Towards the day's end, you will realize the plaster has begun to dry and when you apply a brush stroke, you must be delicate. At this point in time, this could be the most rewarding time of rendering your mural. The plaster is thirsty and you must change your method of painting. By using a more watery medium and watercolor brushes, you will find yourself more apt in detailing your images. Be careful not to disturb your ground work. If you happen to be heavy of hand and expose white spots, stop painting. A long ago used remedy to "fix" the pulled ground is to mix sugar water and milk and paint into the limed plaster.

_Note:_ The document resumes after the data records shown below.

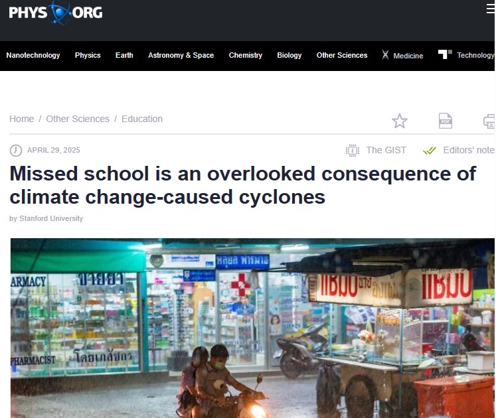Click the Medicine DNA icon
Viewport: 496px width, 418px height.
click(385, 55)
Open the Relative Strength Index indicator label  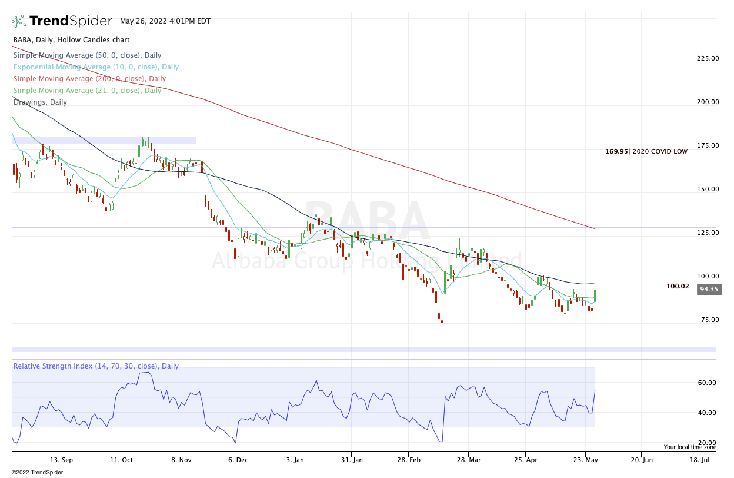click(x=96, y=366)
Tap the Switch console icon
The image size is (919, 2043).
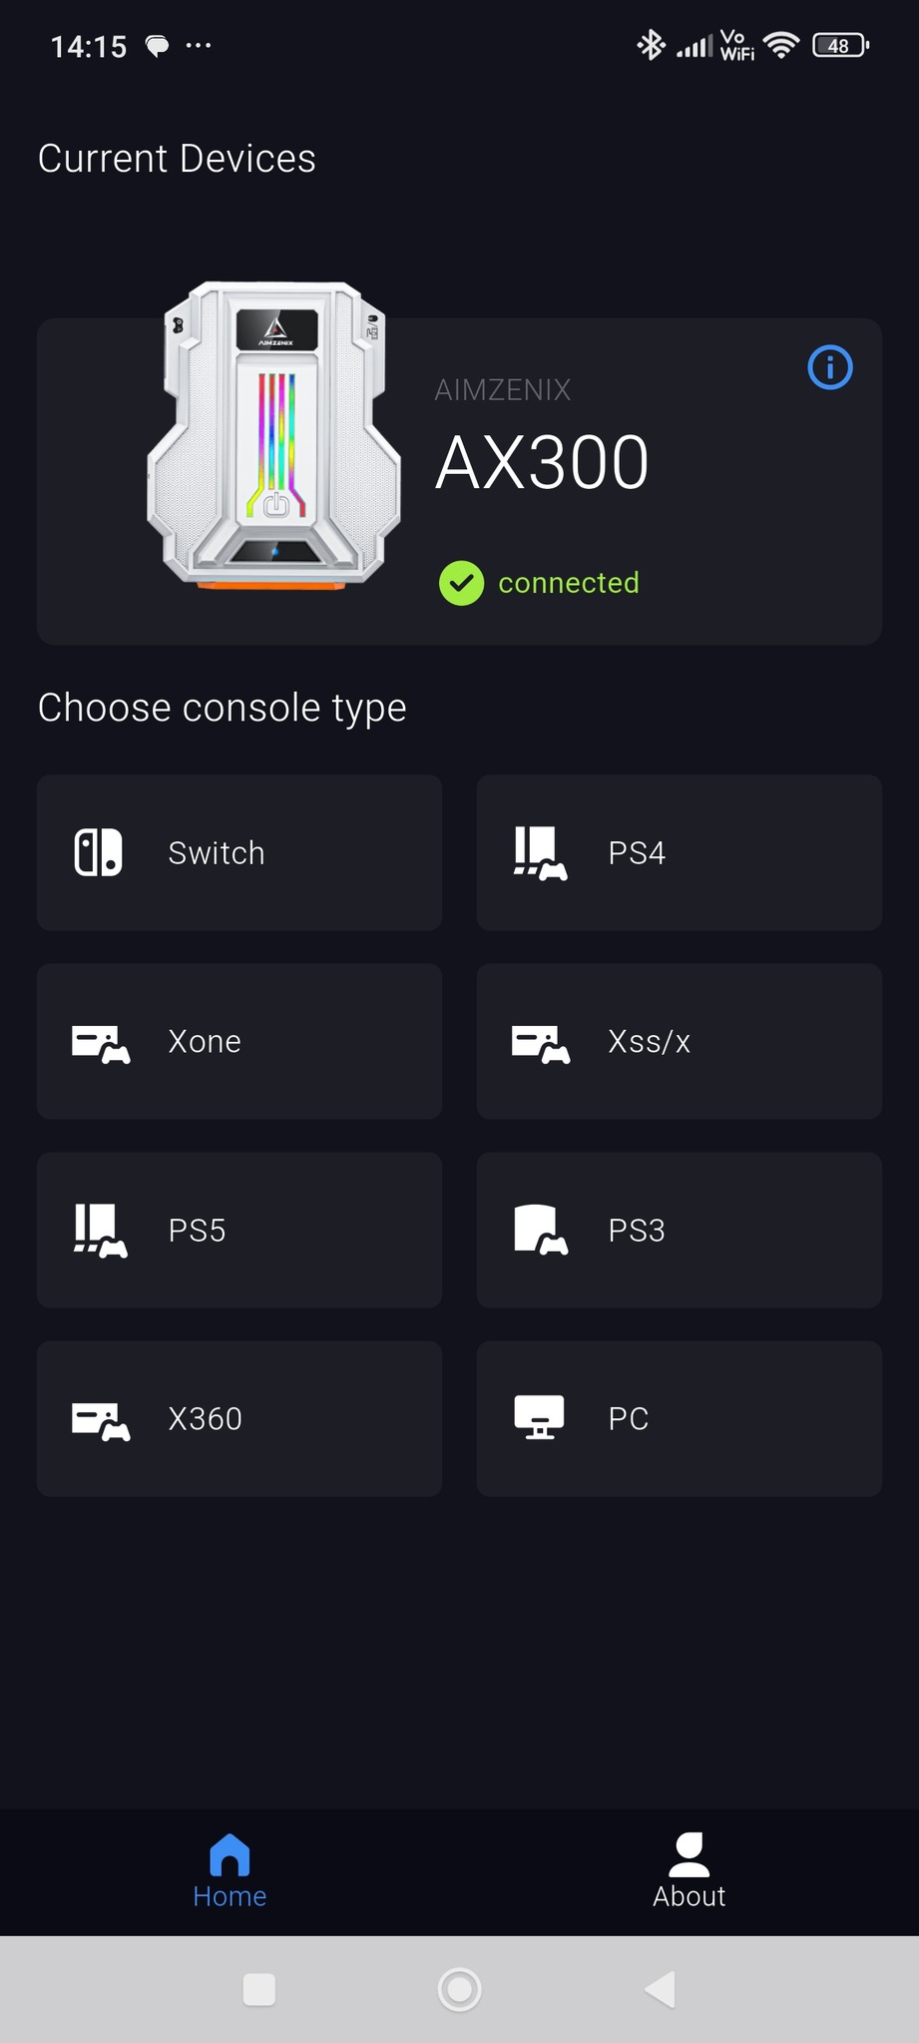click(99, 853)
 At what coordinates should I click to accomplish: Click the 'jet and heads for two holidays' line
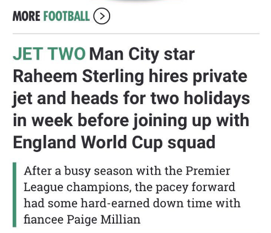[x=131, y=99]
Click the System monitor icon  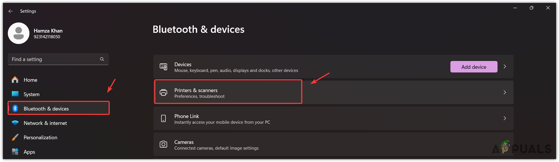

Once the plaster dries, your fresco is permanent for the life of the wall.

Now for the worst part of any decorative painter's reality: The REPAIR:
The fresco will take approximately four weeks to completely cure. In some climates, this may be longer. DO NOT begin any touch-ups or repairs prior to a minimum of four weeks.

In order to touch-up or repair a fresco, we can utilize a few mediums.
Wax ammonia-or cera colla...paint by stippling onto the area requiring help. I will offer the recipe at the end of this blog.
Use Zinc white for white colors.

Cera colla: I suggest you use a diluted industrial strength ammonia. Dilute the ammonia with distilled water. 95% water and 5% ammonia is then heated just prior to boil. Melt an equal amount of wax per volume. (Bees Wax). Pour the heated ammonia/water mixture into the melted bees wax stirring constantly until cooled. This mixture will effervesce and expand to ten times. Stir until the reaction subsides and remove from heat. Keep stirring until cooler and creamy with the texture of whipped cream. This consistency is easy for storage and may be diluted with water when prepping for painting.

In order to paint with cera colla, allocate the amount of medium desired from storage, store the remaining mixture. Add dry crushed pigment to the cera colla and water mixing for desired consistency.

The Egyptians used this method on their walls and some hieroglyphs. This medium, once dried, can be buffed and offer a soft warm glow.

So....you have been given a true artist and old master method of painting a fresco. Keep in mind, this method of painting requires stamina. This isn't a painting of which you can begin and come back to in a couple of days. Once the plaster is put up on the wall, you are facing a marathon of painting....anywhere from 12 to 22 hours depending on how detailed your mural. Enjoy and happy creating!